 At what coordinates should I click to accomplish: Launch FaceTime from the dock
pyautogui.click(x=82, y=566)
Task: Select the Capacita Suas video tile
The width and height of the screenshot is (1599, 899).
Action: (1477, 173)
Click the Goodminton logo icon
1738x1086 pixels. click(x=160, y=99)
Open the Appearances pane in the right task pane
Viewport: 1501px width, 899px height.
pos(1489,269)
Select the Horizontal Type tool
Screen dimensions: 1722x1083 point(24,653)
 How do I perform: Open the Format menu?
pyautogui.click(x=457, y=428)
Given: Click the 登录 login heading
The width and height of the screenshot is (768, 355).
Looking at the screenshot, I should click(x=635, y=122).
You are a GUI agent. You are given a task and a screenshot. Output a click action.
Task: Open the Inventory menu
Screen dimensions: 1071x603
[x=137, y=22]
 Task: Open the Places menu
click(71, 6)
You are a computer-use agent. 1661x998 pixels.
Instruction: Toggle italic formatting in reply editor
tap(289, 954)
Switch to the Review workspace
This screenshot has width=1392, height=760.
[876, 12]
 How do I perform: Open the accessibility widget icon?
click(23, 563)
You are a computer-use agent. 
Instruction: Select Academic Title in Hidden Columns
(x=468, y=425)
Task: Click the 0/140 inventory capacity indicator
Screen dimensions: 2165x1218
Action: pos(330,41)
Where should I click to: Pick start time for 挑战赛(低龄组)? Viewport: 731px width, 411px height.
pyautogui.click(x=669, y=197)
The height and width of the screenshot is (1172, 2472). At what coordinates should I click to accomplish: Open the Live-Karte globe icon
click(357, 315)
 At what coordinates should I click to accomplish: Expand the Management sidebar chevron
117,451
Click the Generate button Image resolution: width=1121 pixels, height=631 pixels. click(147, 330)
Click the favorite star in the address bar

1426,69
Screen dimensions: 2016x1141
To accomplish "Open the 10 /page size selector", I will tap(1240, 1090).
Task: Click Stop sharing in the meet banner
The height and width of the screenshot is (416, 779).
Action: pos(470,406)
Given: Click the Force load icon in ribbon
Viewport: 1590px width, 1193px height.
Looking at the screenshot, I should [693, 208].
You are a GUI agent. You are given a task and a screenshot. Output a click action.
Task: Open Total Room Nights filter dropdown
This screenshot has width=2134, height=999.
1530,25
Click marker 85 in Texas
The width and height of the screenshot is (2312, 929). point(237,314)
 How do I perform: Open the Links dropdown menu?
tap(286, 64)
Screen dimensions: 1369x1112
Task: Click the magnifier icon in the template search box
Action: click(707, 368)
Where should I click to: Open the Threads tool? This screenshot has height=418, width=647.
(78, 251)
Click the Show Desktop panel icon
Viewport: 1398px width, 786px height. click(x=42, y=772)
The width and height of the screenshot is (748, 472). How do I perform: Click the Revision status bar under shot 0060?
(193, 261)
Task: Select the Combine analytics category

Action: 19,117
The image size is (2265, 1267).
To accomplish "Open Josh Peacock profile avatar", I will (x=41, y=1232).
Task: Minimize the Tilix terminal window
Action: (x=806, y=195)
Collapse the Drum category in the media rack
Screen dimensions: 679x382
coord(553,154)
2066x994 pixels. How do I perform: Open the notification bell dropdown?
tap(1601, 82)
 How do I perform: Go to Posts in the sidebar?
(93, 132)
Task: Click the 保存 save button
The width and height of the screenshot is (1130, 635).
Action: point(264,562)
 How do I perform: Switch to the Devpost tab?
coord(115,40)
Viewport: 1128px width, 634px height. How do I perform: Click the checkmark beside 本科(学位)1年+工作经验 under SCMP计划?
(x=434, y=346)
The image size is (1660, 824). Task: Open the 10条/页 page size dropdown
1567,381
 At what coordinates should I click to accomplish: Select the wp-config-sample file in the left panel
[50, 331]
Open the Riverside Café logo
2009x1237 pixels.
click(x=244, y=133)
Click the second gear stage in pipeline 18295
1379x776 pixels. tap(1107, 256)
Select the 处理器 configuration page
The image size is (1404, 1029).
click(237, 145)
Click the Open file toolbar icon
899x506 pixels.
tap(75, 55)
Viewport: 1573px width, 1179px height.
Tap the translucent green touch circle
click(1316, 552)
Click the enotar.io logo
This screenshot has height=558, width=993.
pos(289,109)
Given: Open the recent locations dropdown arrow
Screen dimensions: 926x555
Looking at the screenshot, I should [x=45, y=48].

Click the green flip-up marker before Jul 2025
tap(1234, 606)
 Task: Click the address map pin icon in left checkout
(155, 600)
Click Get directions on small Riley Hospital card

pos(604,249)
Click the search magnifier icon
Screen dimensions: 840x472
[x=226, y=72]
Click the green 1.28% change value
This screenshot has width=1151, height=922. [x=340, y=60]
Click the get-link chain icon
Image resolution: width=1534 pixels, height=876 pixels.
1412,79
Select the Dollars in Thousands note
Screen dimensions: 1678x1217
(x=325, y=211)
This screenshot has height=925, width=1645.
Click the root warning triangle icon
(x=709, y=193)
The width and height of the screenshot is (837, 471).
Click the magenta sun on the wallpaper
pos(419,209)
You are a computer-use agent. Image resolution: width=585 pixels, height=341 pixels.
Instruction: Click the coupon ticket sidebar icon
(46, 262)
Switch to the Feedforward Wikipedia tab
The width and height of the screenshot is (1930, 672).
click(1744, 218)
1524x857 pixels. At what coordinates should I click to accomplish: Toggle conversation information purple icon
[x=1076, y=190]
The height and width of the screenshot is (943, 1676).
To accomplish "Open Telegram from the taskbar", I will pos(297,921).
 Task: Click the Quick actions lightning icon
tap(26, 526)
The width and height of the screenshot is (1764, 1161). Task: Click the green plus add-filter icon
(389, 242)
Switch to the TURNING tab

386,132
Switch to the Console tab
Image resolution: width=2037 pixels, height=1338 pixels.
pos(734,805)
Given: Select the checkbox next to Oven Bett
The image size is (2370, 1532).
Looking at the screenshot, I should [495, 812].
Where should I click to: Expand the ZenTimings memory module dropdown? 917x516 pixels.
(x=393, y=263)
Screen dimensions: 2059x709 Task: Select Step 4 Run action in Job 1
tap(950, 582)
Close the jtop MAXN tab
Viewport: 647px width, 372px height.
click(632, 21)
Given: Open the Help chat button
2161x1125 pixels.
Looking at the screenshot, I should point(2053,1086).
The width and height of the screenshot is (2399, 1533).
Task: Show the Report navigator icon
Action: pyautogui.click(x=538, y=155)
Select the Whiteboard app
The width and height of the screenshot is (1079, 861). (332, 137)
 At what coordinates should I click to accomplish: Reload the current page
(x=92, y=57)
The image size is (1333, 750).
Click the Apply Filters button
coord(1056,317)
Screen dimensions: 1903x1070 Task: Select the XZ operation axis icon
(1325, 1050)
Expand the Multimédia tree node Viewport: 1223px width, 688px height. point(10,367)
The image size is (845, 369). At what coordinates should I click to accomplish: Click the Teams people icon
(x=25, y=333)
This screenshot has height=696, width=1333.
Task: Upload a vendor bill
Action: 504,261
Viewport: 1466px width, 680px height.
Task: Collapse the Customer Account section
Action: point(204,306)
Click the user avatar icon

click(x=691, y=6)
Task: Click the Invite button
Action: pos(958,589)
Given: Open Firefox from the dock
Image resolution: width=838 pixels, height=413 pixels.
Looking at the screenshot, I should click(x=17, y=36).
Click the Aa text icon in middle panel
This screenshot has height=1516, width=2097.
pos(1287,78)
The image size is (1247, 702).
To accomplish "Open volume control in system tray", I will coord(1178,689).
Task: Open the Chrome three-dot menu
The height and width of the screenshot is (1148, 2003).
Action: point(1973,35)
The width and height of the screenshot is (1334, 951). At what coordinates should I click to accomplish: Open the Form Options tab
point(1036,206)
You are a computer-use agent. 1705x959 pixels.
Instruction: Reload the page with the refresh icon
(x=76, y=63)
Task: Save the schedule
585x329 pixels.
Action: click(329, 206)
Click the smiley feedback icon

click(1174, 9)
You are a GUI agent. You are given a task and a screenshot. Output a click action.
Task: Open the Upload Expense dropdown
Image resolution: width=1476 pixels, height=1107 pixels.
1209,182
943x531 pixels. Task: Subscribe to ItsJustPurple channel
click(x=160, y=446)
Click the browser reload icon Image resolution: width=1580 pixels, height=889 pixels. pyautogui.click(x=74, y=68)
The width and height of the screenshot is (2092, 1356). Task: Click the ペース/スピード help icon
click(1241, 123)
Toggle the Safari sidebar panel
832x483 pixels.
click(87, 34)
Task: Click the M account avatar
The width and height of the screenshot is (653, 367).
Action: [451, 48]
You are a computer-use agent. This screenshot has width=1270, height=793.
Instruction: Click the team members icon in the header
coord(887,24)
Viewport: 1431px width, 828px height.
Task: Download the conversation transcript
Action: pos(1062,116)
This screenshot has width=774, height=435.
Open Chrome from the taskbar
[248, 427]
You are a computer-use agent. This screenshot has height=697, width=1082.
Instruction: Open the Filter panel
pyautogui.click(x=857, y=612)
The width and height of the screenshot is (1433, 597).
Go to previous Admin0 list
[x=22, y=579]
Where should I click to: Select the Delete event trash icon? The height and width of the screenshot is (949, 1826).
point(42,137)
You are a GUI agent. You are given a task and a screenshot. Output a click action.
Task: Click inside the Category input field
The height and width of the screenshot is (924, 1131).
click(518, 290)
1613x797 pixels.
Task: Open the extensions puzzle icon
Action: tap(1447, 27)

++++++

EXERCISE DESCRIPTION ▸
Retype the lines beginning at the one containing "Click the browser" and ending at the final line of the material, both included.

ANSWER TO THIS TASK ▸
Click the browser reload icon Image resolution: width=1580 pixels, height=889 pixels. pyautogui.click(x=74, y=68)
The width and height of the screenshot is (2092, 1356). Task: Click the ペース/スピード help icon
click(1241, 123)
Toggle the Safari sidebar panel
832x483 pixels.
click(87, 34)
Task: Click the M account avatar
The width and height of the screenshot is (653, 367).
Action: [451, 48]
You are a computer-use agent. This screenshot has width=1270, height=793.
Instruction: Click the team members icon in the header
coord(887,24)
Viewport: 1431px width, 828px height.
Task: Download the conversation transcript
Action: pos(1062,116)
This screenshot has width=774, height=435.
Open Chrome from the taskbar
[248, 427]
You are a computer-use agent. This screenshot has height=697, width=1082.
Instruction: Open the Filter panel
pyautogui.click(x=857, y=612)
The width and height of the screenshot is (1433, 597).
Go to previous Admin0 list
[x=22, y=579]
Where should I click to: Select the Delete event trash icon? The height and width of the screenshot is (949, 1826).
point(42,137)
You are a GUI agent. You are given a task and a screenshot. Output a click action.
Task: Click inside the Category input field
The height and width of the screenshot is (924, 1131).
click(518, 290)
1613x797 pixels.
Task: Open the extensions puzzle icon
Action: tap(1447, 27)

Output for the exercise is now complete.